Available records:

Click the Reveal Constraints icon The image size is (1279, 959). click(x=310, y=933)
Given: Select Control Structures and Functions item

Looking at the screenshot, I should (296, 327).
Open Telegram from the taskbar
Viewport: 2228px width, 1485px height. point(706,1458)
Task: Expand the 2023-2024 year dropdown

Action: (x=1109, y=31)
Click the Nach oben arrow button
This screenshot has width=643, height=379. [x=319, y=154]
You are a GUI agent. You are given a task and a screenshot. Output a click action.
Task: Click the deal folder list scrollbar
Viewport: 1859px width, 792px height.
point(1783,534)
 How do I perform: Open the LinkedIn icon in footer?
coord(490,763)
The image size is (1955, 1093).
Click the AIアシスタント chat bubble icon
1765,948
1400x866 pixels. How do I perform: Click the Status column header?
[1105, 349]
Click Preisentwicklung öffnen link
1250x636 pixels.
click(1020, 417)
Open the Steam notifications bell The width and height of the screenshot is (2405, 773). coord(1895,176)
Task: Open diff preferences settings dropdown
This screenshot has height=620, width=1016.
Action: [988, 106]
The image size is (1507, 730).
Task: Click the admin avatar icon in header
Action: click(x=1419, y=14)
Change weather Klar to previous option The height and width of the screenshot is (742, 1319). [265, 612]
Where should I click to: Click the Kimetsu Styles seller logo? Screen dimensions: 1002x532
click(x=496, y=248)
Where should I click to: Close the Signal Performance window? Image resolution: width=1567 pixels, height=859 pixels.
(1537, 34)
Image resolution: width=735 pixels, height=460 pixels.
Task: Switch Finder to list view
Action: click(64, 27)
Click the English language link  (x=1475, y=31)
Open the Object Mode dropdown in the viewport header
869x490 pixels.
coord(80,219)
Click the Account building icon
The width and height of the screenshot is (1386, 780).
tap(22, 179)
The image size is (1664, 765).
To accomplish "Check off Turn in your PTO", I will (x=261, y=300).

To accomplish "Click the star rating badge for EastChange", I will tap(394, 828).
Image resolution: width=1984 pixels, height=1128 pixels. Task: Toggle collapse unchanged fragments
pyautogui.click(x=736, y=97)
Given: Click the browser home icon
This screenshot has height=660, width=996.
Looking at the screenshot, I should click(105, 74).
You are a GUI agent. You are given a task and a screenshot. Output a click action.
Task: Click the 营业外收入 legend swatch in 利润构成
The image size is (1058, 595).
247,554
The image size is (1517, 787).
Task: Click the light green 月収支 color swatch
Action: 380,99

Required action: What is needed is a word-for-word copy of the material above.

Response for this exercise:
Click the Reveal Constraints icon The image size is (1279, 959). click(x=310, y=933)
Given: Select Control Structures and Functions item

Looking at the screenshot, I should (296, 327).
Open Telegram from the taskbar
Viewport: 2228px width, 1485px height. point(706,1458)
Task: Expand the 2023-2024 year dropdown

Action: (x=1109, y=31)
Click the Nach oben arrow button
This screenshot has width=643, height=379. [x=319, y=154]
You are a GUI agent. You are given a task and a screenshot. Output a click action.
Task: Click the deal folder list scrollbar
Viewport: 1859px width, 792px height.
point(1783,534)
 How do I perform: Open the LinkedIn icon in footer?
coord(490,763)
The image size is (1955, 1093).
Click the AIアシスタント chat bubble icon
1765,948
1400x866 pixels. How do I perform: Click the Status column header?
[1105, 349]
Click Preisentwicklung öffnen link
1250x636 pixels.
click(1020, 417)
Open the Steam notifications bell The width and height of the screenshot is (2405, 773). coord(1895,176)
Task: Open diff preferences settings dropdown
This screenshot has height=620, width=1016.
Action: [988, 106]
The image size is (1507, 730).
Task: Click the admin avatar icon in header
Action: click(x=1419, y=14)
Change weather Klar to previous option The height and width of the screenshot is (742, 1319). [265, 612]
Where should I click to: Click the Kimetsu Styles seller logo? Screen dimensions: 1002x532
click(x=496, y=248)
Where should I click to: Close the Signal Performance window? Image resolution: width=1567 pixels, height=859 pixels.
(1537, 34)
Image resolution: width=735 pixels, height=460 pixels.
Task: Switch Finder to list view
Action: click(64, 27)
Click the English language link  (x=1475, y=31)
Open the Object Mode dropdown in the viewport header
869x490 pixels.
coord(80,219)
Click the Account building icon
The width and height of the screenshot is (1386, 780).
tap(22, 179)
The image size is (1664, 765).
To accomplish "Check off Turn in your PTO", I will (x=261, y=300).

To accomplish "Click the star rating badge for EastChange", I will tap(394, 828).
Image resolution: width=1984 pixels, height=1128 pixels. Task: Toggle collapse unchanged fragments
pyautogui.click(x=736, y=97)
Given: Click the browser home icon
This screenshot has height=660, width=996.
Looking at the screenshot, I should click(105, 74).
You are a GUI agent. You are given a task and a screenshot. Output a click action.
Task: Click the 营业外收入 legend swatch in 利润构成
The image size is (1058, 595).
247,554
The image size is (1517, 787).
Task: Click the light green 月収支 color swatch
Action: 380,99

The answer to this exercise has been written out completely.